A research team from Abu Dhabi’s Department of Culture and Tourism (DCT) carried out the investigations as part of an Emirate-wide archaeological programme.
The buildings appear to have comprised simple circular rooms of stone walls preserved to nearly one metre in height, within which hundreds of stone artefacts, including finely worked arrowheads likely used for hunting, were unearthed. It is believed the rooms were used year-round as dwellings.
Radiocarbon dating of charcoal fragments indicates the structures date back to at least 6500 BC. Before this investigation, the earliest-known structures in the UAE were identified on Marawah, another of Abu Dhabi’s islands.
It was thought that settlements arose in the region during the Neolithic in response to the development of long-distance maritime trade routes. However, these latest discoveries offer evidence that favourable economic and environmental conditions encouraged settlement on the islands prior to the onset of trade.
The structures on Ghagha Island also yielded the remains of a 5,000-year-old human burial.
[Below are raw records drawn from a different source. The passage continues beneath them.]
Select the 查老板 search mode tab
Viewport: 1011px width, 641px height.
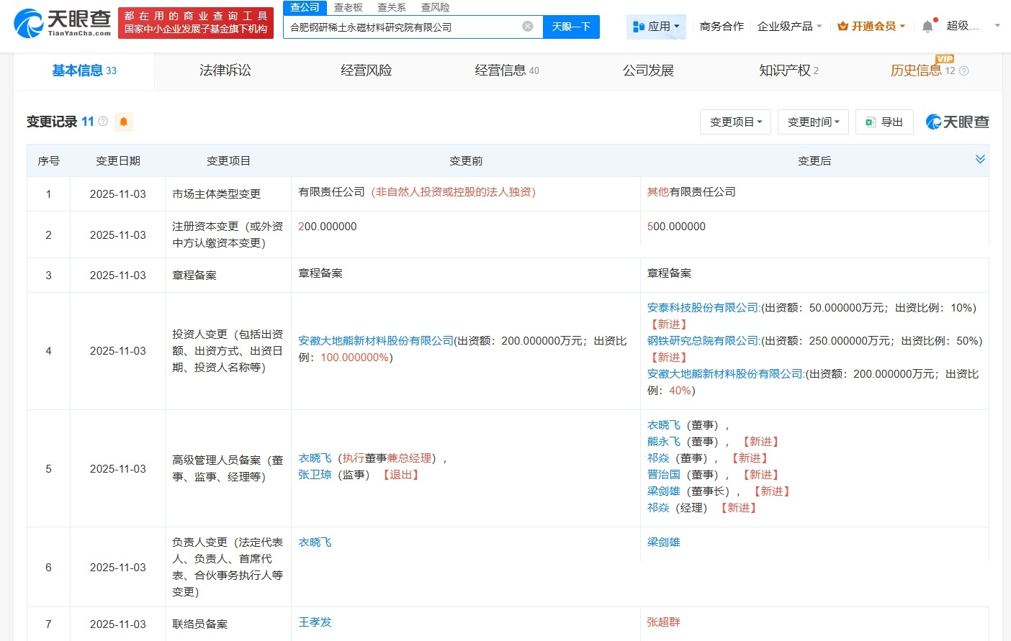point(348,7)
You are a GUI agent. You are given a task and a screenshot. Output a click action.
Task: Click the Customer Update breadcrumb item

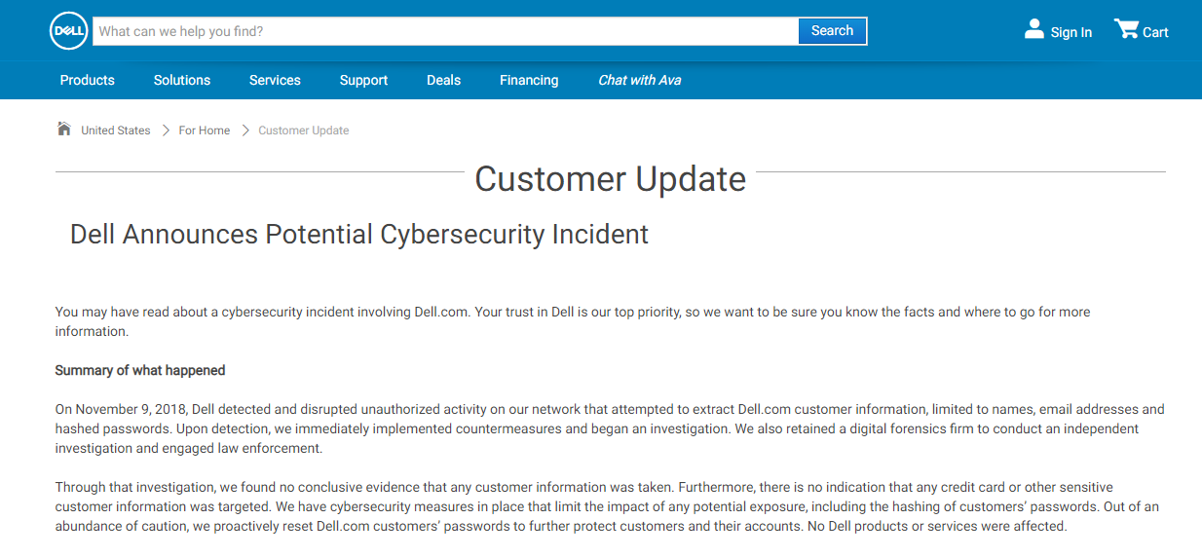coord(303,130)
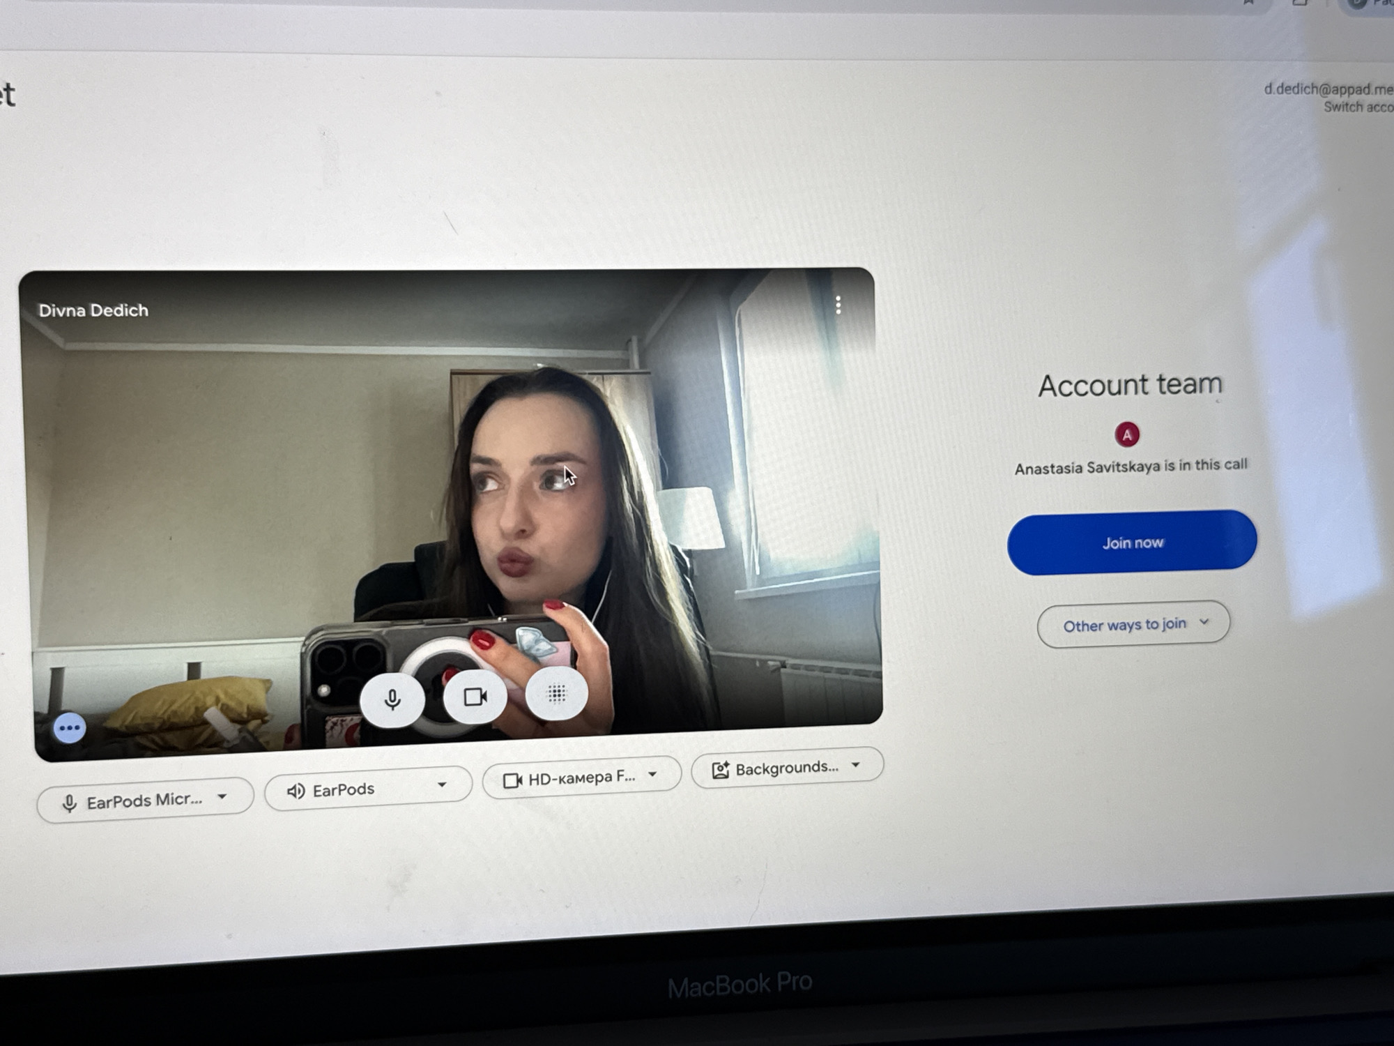Open EarPods speaker selection dropdown

tap(368, 789)
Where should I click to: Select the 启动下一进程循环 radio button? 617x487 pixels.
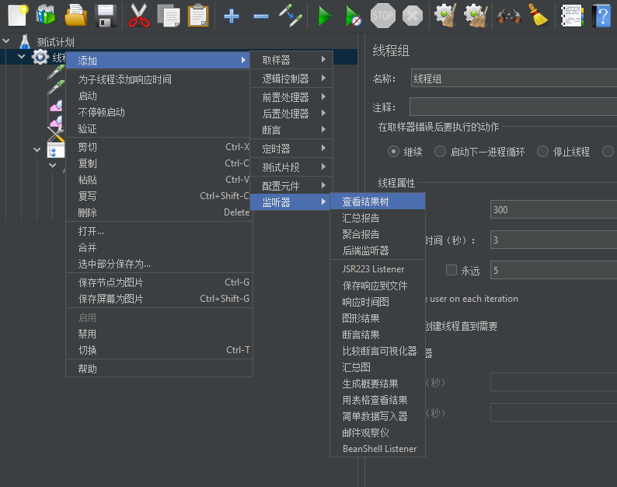441,152
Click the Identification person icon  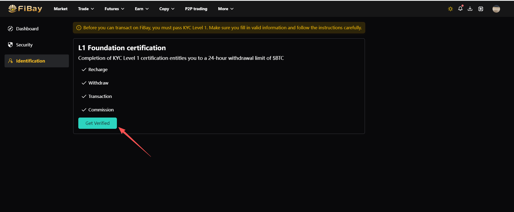[10, 61]
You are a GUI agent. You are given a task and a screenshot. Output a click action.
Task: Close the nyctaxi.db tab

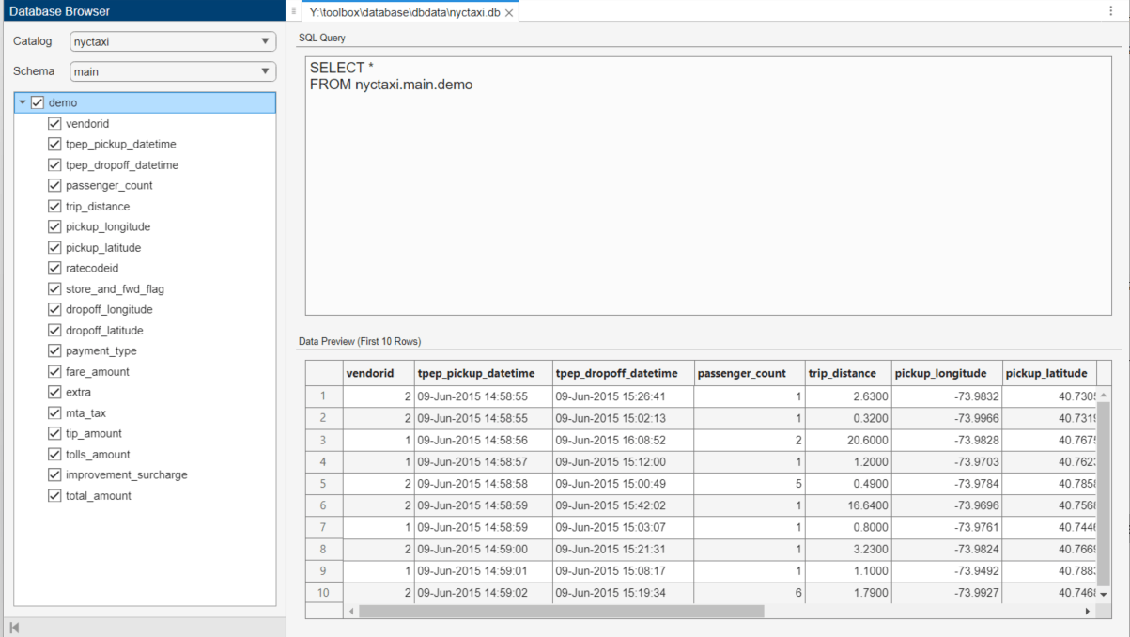coord(508,14)
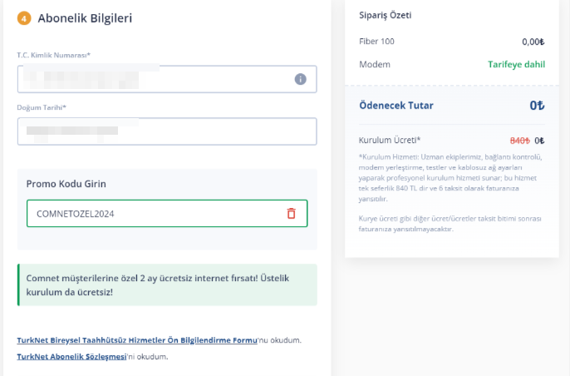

It represents one of the few Neolithic burials ever uncovered on Abu Dhabi’s islands and suggests the ruins may have remained a site of cultural and ritual significance following its abandonment.
HE Mohamed Al Mubarak, Chairman of DCT Abu Dhabi, said the finds remind us that ‘there is still much to discover across the Emirate of Abu Dhabi, and that it is vitally important we continue working to discover, preserve and protect our invaluable heritage for current and future generations to learn more about our ancestral past.’
Abu Dhabi is home to many other remarkable archaeological treasures, including the tracks of a herd of an extinct elephant species, dated to c.6-8 million years ago, as well as a series of pre-Islamic tombs located in the city of Al Ain.